Cristina Goettsch Mittermeier’s mixed media collage work emerges from a life lived across borders. Shaped by migration to the United States and Canada, and by a conscious return to Mexico, her country of origin, each piece examines what it means to belong, to be displaced, and to carry identity as both inheritance and burden. Through form and motif, the collages trace the emotional geography of expatriation and repatriation, while situating personal experience within the broader realities faced by women and marginalised communities worldwide.
At the core of this practice is the photograph. Each work begins with one of Mittermeier’s original images, often portraying women whose dignity persists despite historical erasure, social inequality, or cultural marginalisation. Onto this photographic ground, she layers hand-cut floral forms constructed from documents accumulated over a lifetime: passports, birth certificates, immigration papers, divorce records, visas, and official forms that once defined her in bureaucratic terms. These materials, stripped of their administrative authority, are reassembled into symbols of resilience, growth, and survival.
The flowers function as both offering and reclamation. They soften the dehumanising rigidity of paperwork while refusing to erase it. In transforming records associated with control, permission, and judgment into organic forms, Mittermeier asserts authorship over her own narrative and extends that gesture to women and children whose stories are too often told for them, or not at all. The collaged elements carry memory, loss, and endurance, embedding the work with a layered intimacy that resists abstraction and calls into question the ways in which lives are measured and constrained by documentation.
There is also, in the act of adding flowers, a gesture of giving back. Many of the women portrayed in these works come from communities that have historically had little access to material wealth, visibility, or restitution. The flowers become symbolic acts of care, gratitude, and recognition, made from fragments of a life molded by borders and bureaucratic systems. By offering blooms formed from her own lived experience, Mittermeier creates a quiet exchange that honors the dignity, strength, and beauty of women who have carried so much with so little.
The colours, textures, and visual language of the collages consciously draw from the iconography of her childhood and from Mexico’s rich artistic traditions. Echoes of papel picado, votive offerings, vernacular textiles, and ceremonial altars surface throughout the work, spaces where life and loss coexist without contradiction. This aesthetic memory merges with photography to create a hybrid visual language in which the personal and the cultural are inseparable.

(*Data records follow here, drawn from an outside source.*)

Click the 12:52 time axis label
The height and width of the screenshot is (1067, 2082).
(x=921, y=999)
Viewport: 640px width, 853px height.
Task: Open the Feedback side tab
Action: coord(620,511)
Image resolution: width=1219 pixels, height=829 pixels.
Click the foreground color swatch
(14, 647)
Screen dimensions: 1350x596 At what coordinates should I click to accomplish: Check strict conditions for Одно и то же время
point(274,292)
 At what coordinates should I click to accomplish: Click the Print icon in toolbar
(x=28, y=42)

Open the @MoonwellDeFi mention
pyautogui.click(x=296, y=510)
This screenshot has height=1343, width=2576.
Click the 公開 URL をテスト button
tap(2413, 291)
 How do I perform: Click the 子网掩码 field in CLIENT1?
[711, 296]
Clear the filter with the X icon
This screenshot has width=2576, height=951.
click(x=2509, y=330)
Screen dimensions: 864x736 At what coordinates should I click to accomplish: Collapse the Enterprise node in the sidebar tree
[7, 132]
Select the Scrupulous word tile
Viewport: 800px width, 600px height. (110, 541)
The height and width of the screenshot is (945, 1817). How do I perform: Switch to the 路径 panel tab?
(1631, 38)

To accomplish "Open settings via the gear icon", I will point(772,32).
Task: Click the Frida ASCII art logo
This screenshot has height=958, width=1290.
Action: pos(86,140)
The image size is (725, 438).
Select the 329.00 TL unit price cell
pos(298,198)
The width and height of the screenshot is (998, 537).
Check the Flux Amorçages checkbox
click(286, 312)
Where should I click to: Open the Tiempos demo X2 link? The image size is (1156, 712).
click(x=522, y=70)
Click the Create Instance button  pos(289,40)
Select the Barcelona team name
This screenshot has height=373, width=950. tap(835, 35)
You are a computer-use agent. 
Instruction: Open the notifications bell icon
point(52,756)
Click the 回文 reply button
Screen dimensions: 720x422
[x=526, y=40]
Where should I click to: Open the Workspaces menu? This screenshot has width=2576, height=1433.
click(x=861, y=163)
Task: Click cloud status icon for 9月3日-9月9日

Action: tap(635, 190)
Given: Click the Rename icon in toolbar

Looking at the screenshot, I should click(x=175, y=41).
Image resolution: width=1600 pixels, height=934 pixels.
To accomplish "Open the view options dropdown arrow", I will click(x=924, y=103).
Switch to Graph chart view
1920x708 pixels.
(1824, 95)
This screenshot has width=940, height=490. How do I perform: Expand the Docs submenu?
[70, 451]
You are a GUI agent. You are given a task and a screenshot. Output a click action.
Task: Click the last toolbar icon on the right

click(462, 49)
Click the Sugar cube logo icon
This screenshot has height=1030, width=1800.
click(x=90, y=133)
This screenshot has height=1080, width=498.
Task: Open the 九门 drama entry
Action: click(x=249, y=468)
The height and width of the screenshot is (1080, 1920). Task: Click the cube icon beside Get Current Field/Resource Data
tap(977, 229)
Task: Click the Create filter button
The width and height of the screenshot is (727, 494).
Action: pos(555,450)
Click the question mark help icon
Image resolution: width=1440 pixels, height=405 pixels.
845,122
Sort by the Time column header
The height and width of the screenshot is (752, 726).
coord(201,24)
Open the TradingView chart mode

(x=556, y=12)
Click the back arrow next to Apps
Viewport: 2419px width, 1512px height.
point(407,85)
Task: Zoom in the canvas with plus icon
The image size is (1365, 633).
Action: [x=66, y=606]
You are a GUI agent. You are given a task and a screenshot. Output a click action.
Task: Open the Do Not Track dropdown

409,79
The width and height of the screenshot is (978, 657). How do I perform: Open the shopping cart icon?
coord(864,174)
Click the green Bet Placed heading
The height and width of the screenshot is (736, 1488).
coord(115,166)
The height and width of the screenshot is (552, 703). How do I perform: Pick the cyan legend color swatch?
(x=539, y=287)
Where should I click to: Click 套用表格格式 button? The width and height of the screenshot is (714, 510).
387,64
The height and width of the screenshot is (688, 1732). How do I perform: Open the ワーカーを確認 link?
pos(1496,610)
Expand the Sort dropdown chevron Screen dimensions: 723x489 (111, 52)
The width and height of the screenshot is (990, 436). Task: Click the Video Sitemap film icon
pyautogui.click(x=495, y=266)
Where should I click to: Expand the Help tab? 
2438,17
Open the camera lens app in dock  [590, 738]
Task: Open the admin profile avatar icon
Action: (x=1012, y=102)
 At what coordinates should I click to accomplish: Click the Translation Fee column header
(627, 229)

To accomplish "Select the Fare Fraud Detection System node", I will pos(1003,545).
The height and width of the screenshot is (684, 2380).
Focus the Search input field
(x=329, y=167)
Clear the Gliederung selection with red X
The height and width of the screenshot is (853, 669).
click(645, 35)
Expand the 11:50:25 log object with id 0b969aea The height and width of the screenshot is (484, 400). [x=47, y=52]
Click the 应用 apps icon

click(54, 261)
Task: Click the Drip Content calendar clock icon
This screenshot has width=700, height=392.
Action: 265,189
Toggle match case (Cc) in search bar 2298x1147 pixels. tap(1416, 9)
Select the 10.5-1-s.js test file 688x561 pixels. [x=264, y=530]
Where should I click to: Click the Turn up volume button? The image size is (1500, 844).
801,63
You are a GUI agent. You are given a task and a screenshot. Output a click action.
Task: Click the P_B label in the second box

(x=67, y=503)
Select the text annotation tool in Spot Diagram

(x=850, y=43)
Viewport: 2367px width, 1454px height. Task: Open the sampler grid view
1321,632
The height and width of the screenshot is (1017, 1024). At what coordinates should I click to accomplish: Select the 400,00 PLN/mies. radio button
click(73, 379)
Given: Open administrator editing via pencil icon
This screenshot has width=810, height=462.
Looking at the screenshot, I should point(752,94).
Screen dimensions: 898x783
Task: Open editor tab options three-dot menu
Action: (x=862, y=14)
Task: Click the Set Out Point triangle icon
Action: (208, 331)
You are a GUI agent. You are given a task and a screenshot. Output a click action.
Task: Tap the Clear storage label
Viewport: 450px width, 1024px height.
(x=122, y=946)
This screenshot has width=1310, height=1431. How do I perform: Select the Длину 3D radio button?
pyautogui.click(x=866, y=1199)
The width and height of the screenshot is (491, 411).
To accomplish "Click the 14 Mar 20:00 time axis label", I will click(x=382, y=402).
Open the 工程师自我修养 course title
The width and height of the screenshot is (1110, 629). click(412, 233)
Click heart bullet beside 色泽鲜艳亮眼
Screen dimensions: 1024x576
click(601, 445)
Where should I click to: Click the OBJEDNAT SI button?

Taken together, each piece can be understood as a form of pictorial magical realism, rooted in the traditions of Latin American storytelling. As in those narratives, the extraordinary does not appear as fantasy, but as a natural extension of lived reality. Flowers bloom from official papers, personal history becomes ornament, and intimacy expands into collective meaning. In this in-between space, Mittermeier constructs images where memory, identity, and resistance are made present rather than explained.
Ultimately, this body of work reflects a return to homeland and to the self, born from a life of movement facilitated through official systems, and an awareness of how those same systems exclude and erase others. It reflects how women especially carry their histories in their bodies and on their backs, how they adapt, survive, and bloom in inhospitable terrain. Each collage stands as a declaration that beauty can be built from rupture, taking documents once used to divide and control and transforming them into bouquets of continuity, agency, and belonging.